# Do it sober, lights on?



## Sara Ann (Aug 27, 2010)

Q - do you prefer sex:
1. sober, or after a drink
2. in light, or in darkness
3. anything else - music, etc.


----------



## Seppuku (Sep 22, 2010)

1. Yes.
2. Yes.
3. Yes.

In all seriousness, men are visual and I think most would prefer it with the lights on. The rest of it is personal preference and I don't think you can generalize, unless you ask men who are similar in personality to your husband.


----------



## greenpearl (Sep 3, 2010)

Question one: I don't drink. My husband drinks a shot of rum every once in a while.
Question two: Darkness. I can only picture images in my mind when it is dark. 
Question three: Nothing else. 
No music, I don't want to be distracted. If you mean places at home, sofa, chair, bed, all good. Bed still my favorite.


----------



## greenpearl (Sep 3, 2010)

Seppuku said:


> 1. Yes.
> 2. Yes.
> 3. Yes.
> 
> In all seriousness, men are visual and I think most would prefer it with the lights on. The rest of it is personal preference and I don't think you can generalize, unless you ask men who are similar in personality to your husband.

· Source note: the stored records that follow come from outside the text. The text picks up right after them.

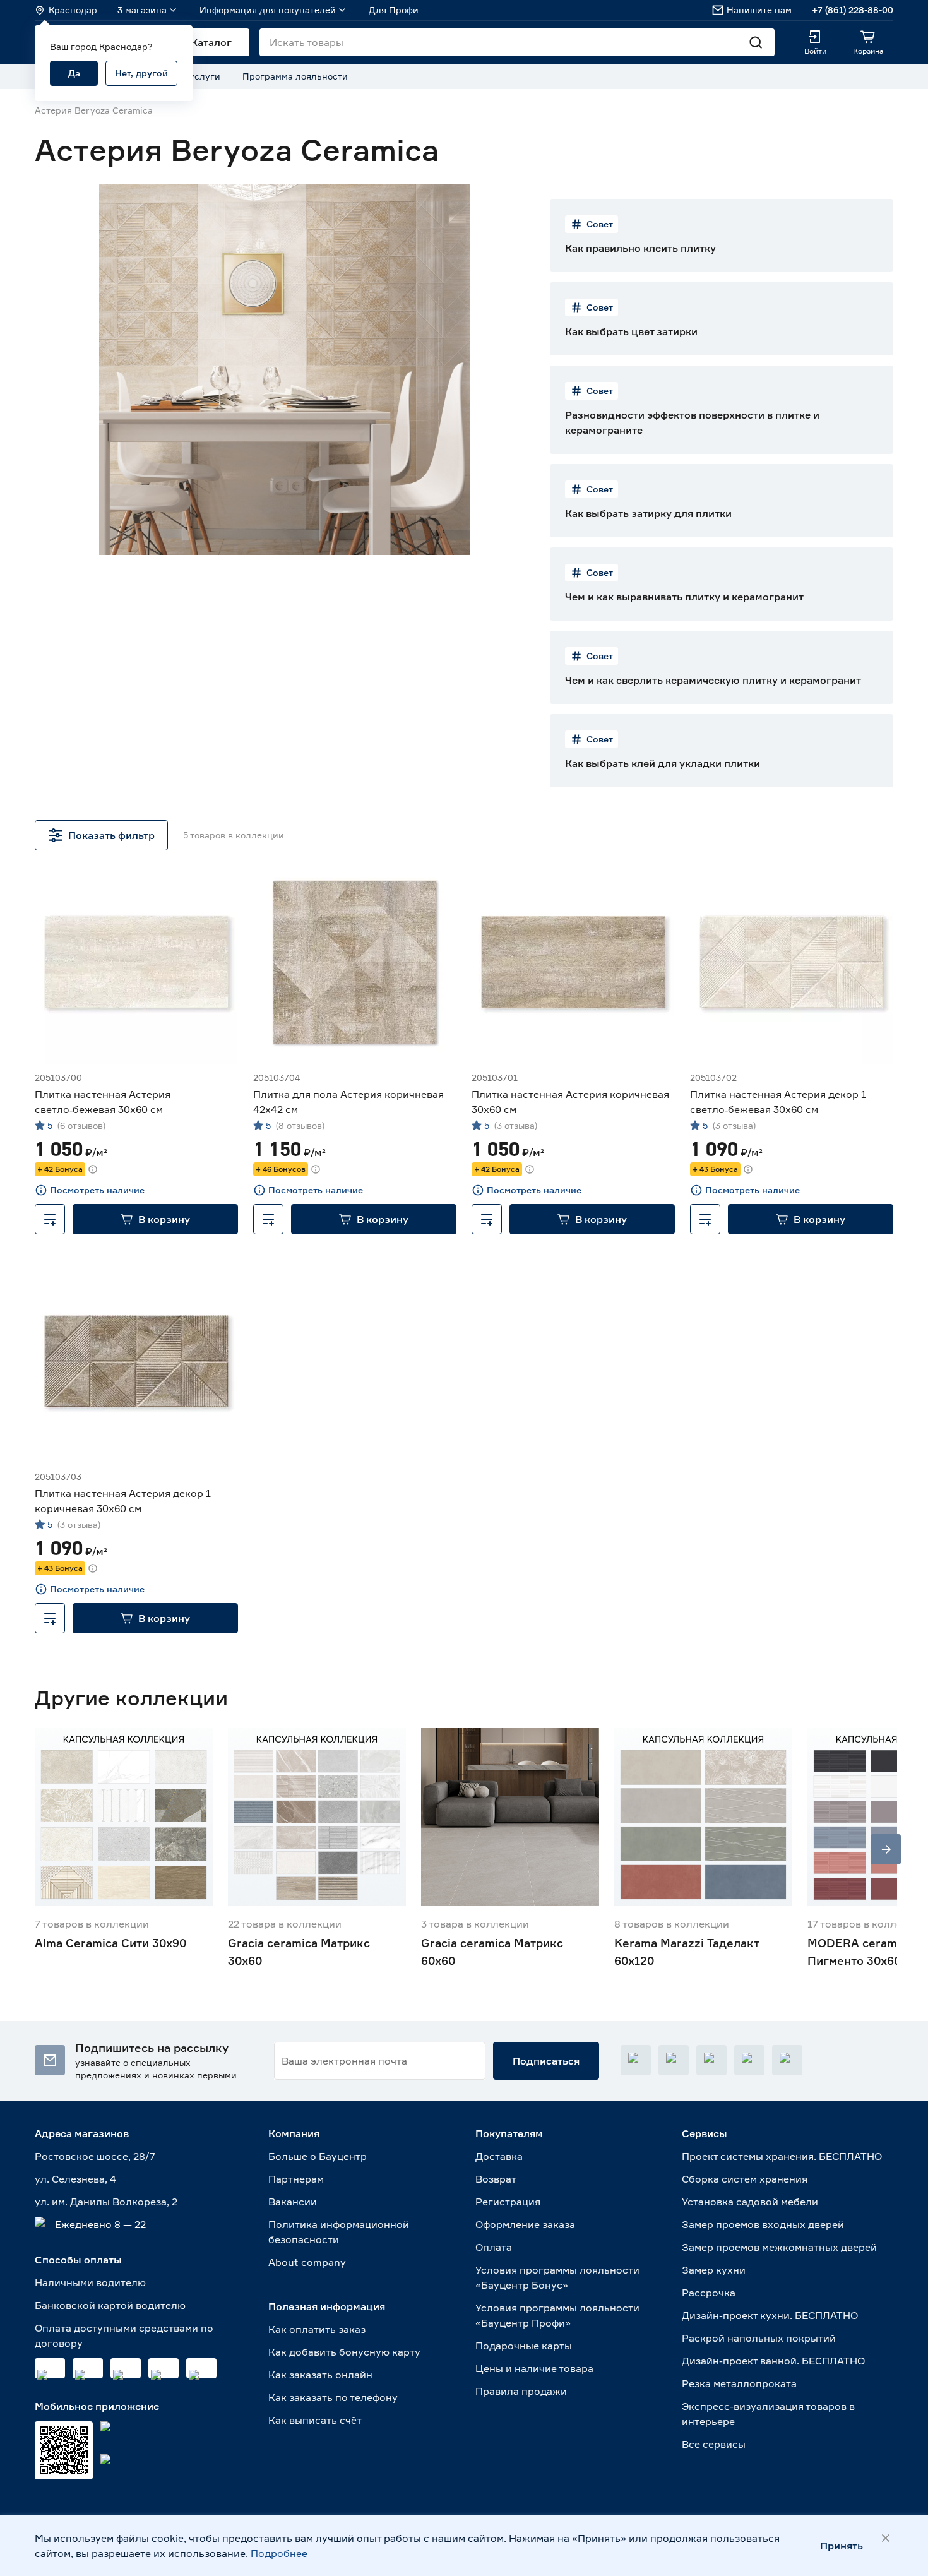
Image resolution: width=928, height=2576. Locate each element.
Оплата (493, 2247)
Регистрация (507, 2201)
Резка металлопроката (739, 2383)
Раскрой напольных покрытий (759, 2338)
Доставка (499, 2156)
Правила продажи (521, 2391)
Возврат (495, 2179)
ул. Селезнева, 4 (75, 2179)
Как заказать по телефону (333, 2397)
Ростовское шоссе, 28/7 (95, 2156)
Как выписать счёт (315, 2420)
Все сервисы (714, 2444)
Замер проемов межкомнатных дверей (779, 2247)
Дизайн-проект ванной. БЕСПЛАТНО (773, 2360)
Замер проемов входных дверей (763, 2224)
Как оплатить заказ (317, 2329)
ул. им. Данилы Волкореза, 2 (106, 2201)
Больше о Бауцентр (317, 2156)
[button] (155, 1219)
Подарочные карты (523, 2345)
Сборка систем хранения (744, 2179)
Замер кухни (714, 2269)
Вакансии (292, 2201)
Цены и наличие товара (534, 2368)
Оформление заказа (525, 2224)
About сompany (307, 2262)
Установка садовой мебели (750, 2201)
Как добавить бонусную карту (344, 2352)
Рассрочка (708, 2292)
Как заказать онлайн (320, 2374)
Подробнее (279, 2553)
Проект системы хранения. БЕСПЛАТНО (782, 2156)
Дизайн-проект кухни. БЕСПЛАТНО (770, 2315)
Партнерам (296, 2179)
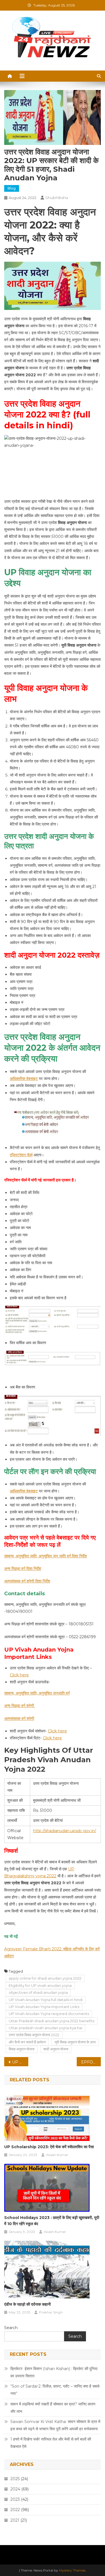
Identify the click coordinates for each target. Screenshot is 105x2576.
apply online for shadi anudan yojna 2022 (45, 1978)
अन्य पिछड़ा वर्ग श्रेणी (19, 1705)
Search (11, 2327)
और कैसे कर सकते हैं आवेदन (27, 2042)
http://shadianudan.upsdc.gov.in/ (64, 1830)
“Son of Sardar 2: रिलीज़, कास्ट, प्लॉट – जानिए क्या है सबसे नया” (54, 2390)
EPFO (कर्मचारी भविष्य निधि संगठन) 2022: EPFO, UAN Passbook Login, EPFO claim (91, 2062)
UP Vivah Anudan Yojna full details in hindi (46, 1999)
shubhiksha (56, 197)
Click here (19, 1674)
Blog (12, 188)
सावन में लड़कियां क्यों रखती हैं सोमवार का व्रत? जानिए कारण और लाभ (52, 2408)
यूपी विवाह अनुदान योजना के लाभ (75, 2042)
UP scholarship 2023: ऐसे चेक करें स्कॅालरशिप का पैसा (49, 2146)
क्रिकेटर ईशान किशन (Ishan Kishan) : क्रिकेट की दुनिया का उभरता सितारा (53, 2372)
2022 (15, 2509)
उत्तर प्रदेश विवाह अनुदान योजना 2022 (34, 2035)
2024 (15, 2489)
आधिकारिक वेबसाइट (24, 1078)
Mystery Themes (72, 2570)
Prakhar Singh (51, 2312)
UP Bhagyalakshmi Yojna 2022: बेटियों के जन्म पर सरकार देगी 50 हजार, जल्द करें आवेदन (20, 2062)
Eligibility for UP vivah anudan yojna (40, 1985)
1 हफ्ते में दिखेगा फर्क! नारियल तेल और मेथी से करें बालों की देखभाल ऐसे (50, 2443)
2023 (15, 2499)
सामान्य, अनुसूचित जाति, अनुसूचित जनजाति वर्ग (37, 1693)
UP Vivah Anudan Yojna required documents (49, 2013)
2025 (15, 2478)
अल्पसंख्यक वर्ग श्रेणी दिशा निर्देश (27, 1581)
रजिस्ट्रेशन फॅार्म (21, 1154)
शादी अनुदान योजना (55, 2049)
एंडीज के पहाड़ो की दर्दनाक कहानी (28, 2304)
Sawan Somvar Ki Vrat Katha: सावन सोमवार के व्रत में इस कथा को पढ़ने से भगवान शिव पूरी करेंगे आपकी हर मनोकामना (55, 2425)
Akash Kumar (57, 2155)
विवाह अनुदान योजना (21, 2049)
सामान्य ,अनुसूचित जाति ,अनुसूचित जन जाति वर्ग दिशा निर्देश (45, 1555)
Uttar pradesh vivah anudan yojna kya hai (45, 2028)
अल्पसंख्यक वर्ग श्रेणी (19, 1718)
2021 (14, 2520)
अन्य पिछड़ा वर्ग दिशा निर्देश (22, 1568)
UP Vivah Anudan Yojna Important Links (44, 2006)
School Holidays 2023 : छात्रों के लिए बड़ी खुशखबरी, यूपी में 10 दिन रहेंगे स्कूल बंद (51, 2220)
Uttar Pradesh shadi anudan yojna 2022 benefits (51, 2021)
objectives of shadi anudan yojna (38, 1992)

My husband knows that I prefer darkness, so he is always OK to turn off the lights. But if I am wearing something sexy, then we will turn on the lights, just so he can enjoy the beautiful picture of me!


----------



## Crypsys (Apr 22, 2010)

1. sober, or after a drink
Sober. My wife and I don't drink enough to really ever get drunk or buzzed. It's been well over 8 years since the last time I drank enough to get a buzz.​2. in light, or in darkness
In between​3. anything else - music, etc.
Music almost 100% of the time. We generally use music to help set the mood for our intimacy. Enigma, etc for the long slow passionate love making. All the way to something like the Lords Of Acid when we are both feeling really randy.​


----------



## chingchang (Sep 21, 2010)

1. sober, or after a drink

After a drink.

2. in light, or in darkness

Enough light to see...but not blinding. Never darkness.

3. anything else - music, etc.

Music is great.

CC


----------